**Work instructions**
Go to the line with "Task: Sort by 24h Volume column header" in the records below, then output it and each following line exactly, up to and including the line with "Viewport: 1247px width, 737px height.". Skip pictures and add nothing.

=== Excerpted data ===

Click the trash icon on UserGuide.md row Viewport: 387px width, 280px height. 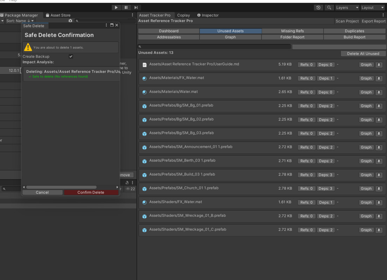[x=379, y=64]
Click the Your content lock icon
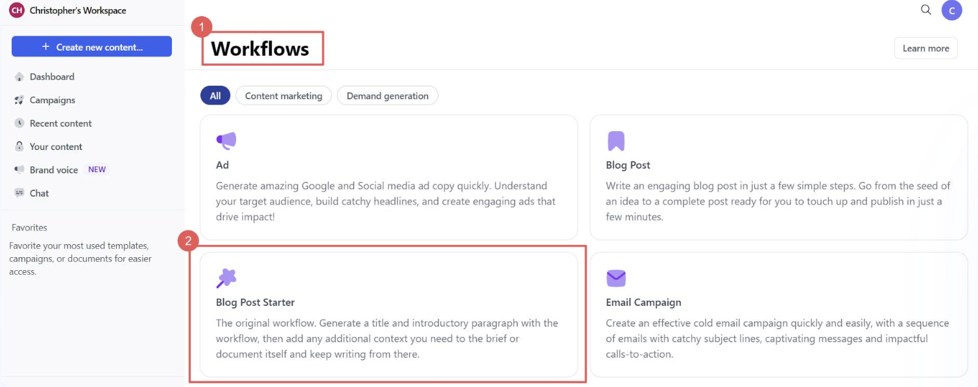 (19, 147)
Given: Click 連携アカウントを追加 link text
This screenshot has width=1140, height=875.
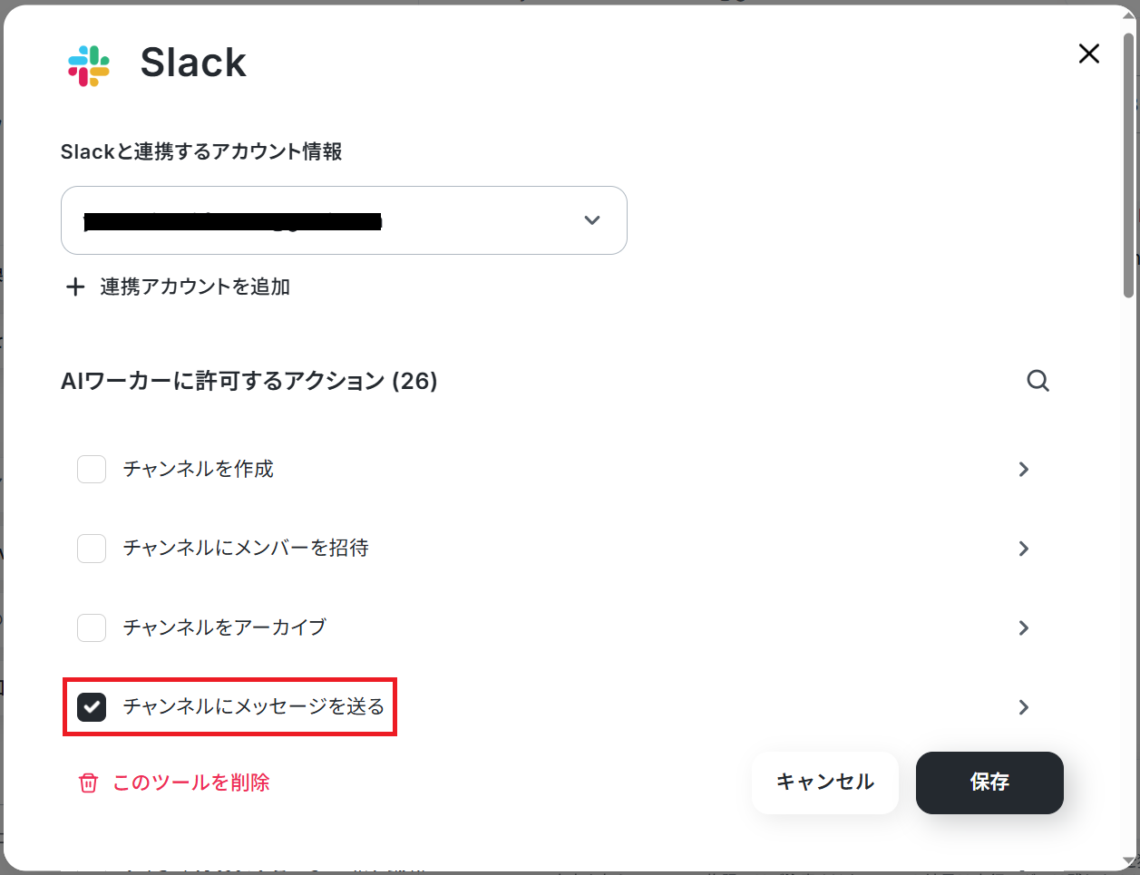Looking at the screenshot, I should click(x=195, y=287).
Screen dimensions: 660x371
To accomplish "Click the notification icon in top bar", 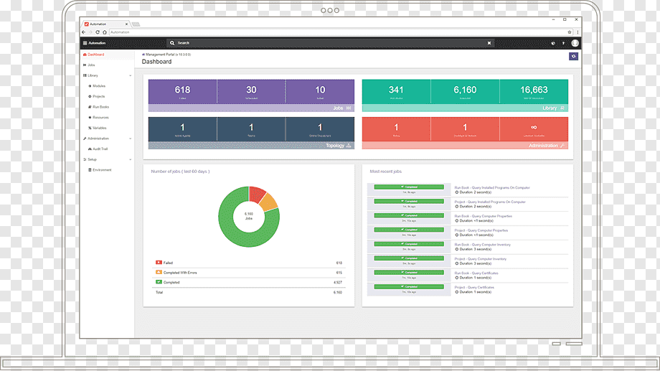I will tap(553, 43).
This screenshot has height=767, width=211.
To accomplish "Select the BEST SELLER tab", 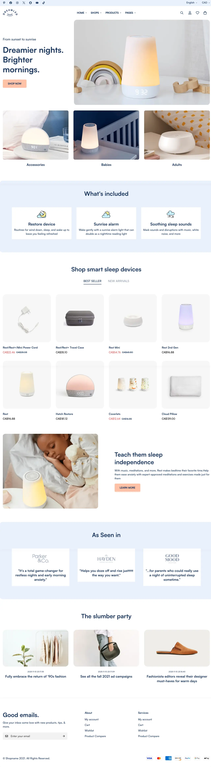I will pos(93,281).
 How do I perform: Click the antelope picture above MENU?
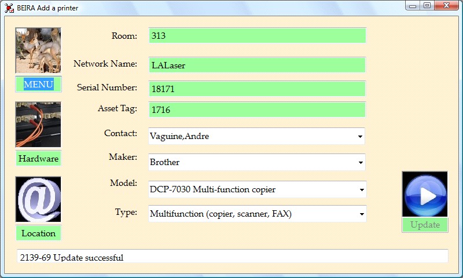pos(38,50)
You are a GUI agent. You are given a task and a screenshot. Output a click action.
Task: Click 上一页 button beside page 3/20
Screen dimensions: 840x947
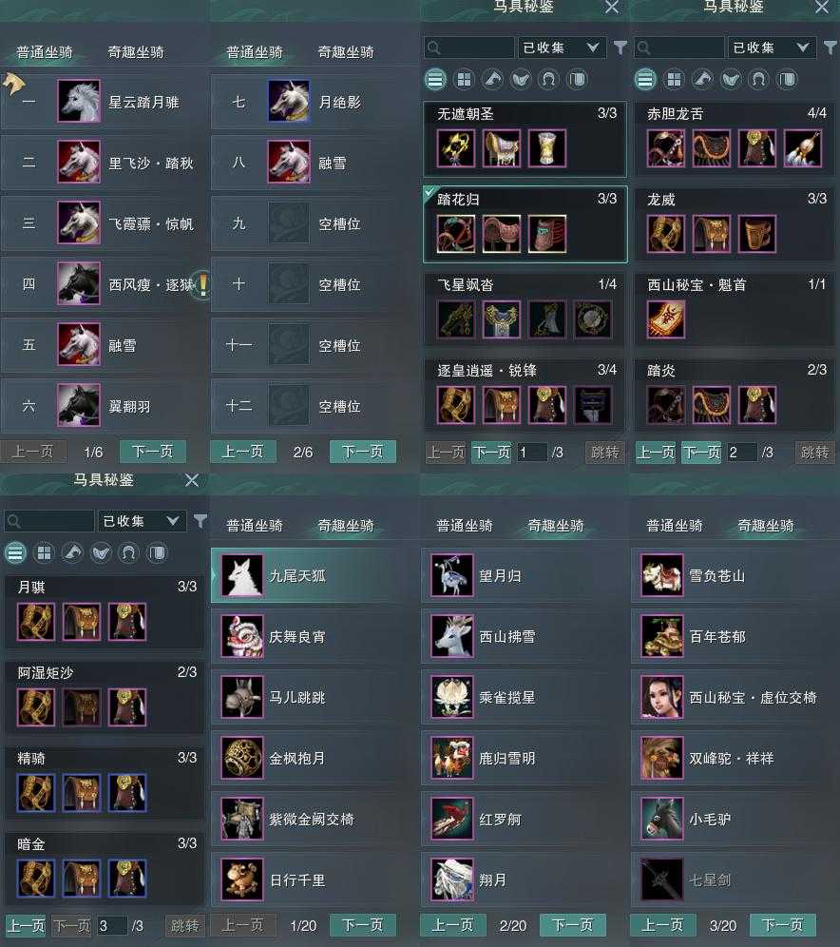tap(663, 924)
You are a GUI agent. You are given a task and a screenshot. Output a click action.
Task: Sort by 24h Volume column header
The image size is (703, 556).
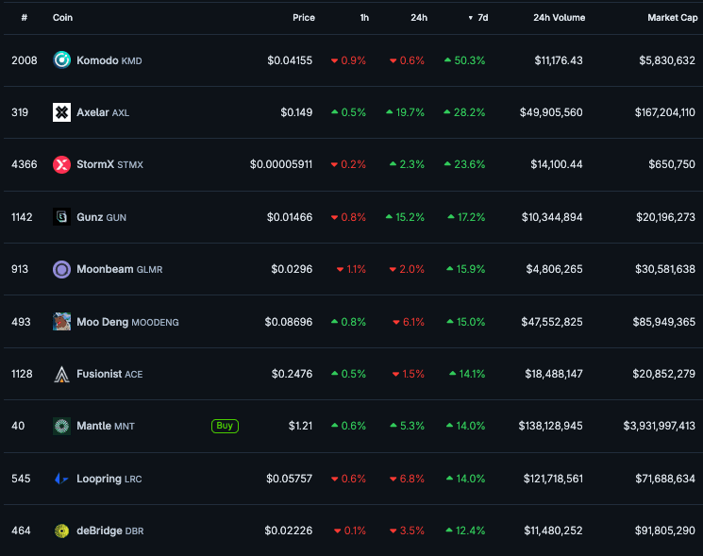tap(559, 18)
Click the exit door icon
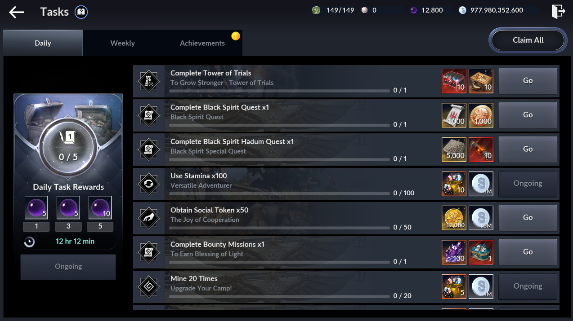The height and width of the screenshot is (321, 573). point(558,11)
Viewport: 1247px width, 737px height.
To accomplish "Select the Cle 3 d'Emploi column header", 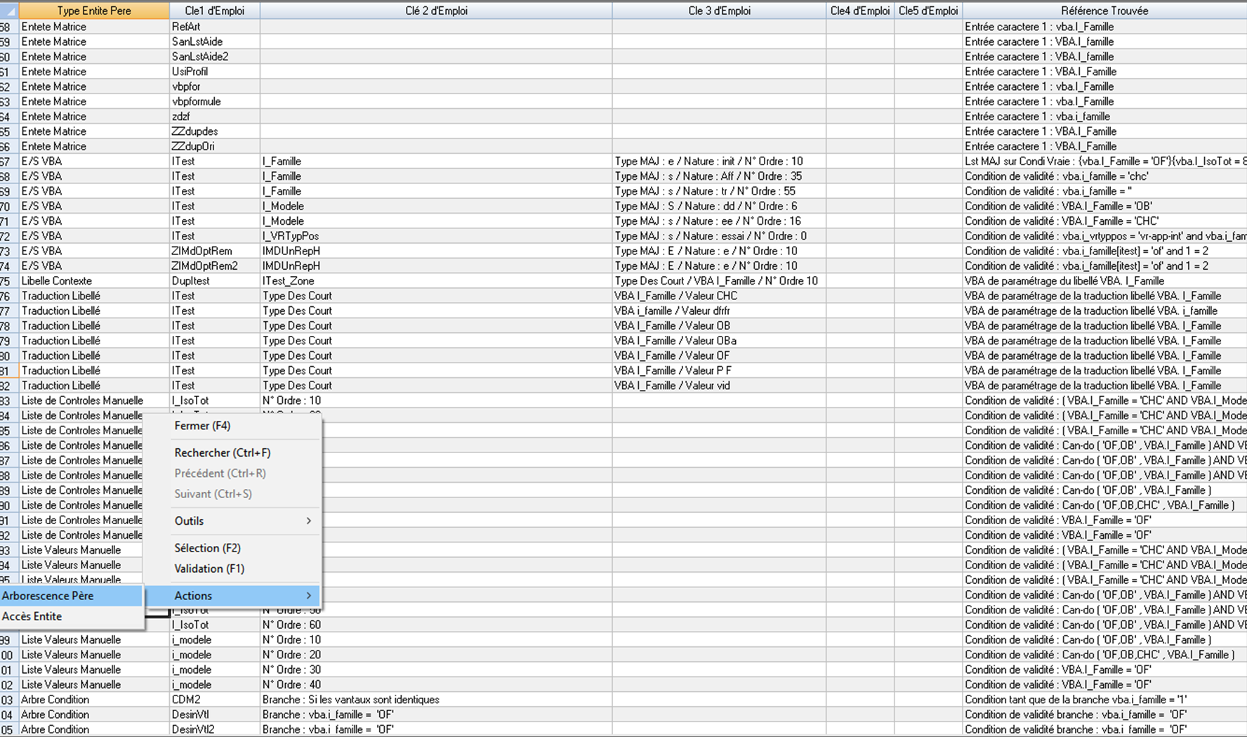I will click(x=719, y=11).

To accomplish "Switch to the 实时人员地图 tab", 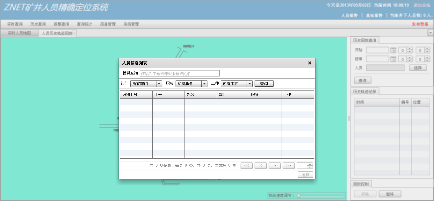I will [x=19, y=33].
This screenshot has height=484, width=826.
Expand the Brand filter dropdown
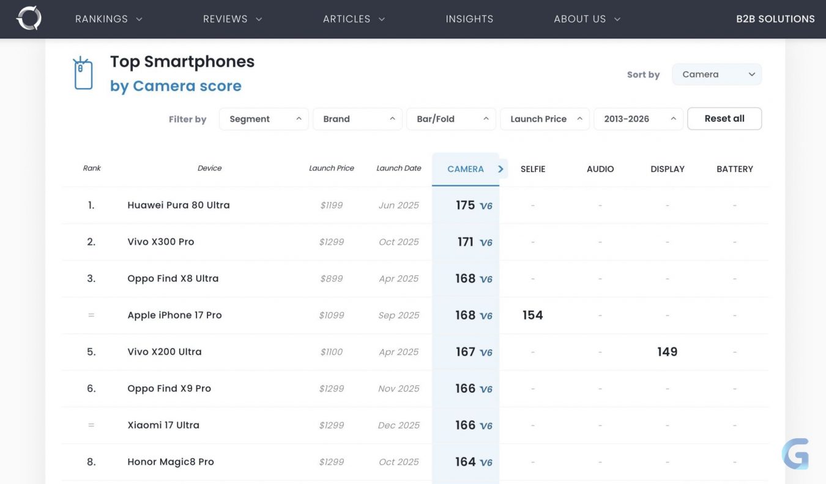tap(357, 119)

===

**Worked solution**
Task: Sort by 24h Volume column header
The image size is (703, 556).
tap(559, 18)
Click the exit door icon
The height and width of the screenshot is (321, 573). point(558,11)
Viewport: 1247px width, 737px height.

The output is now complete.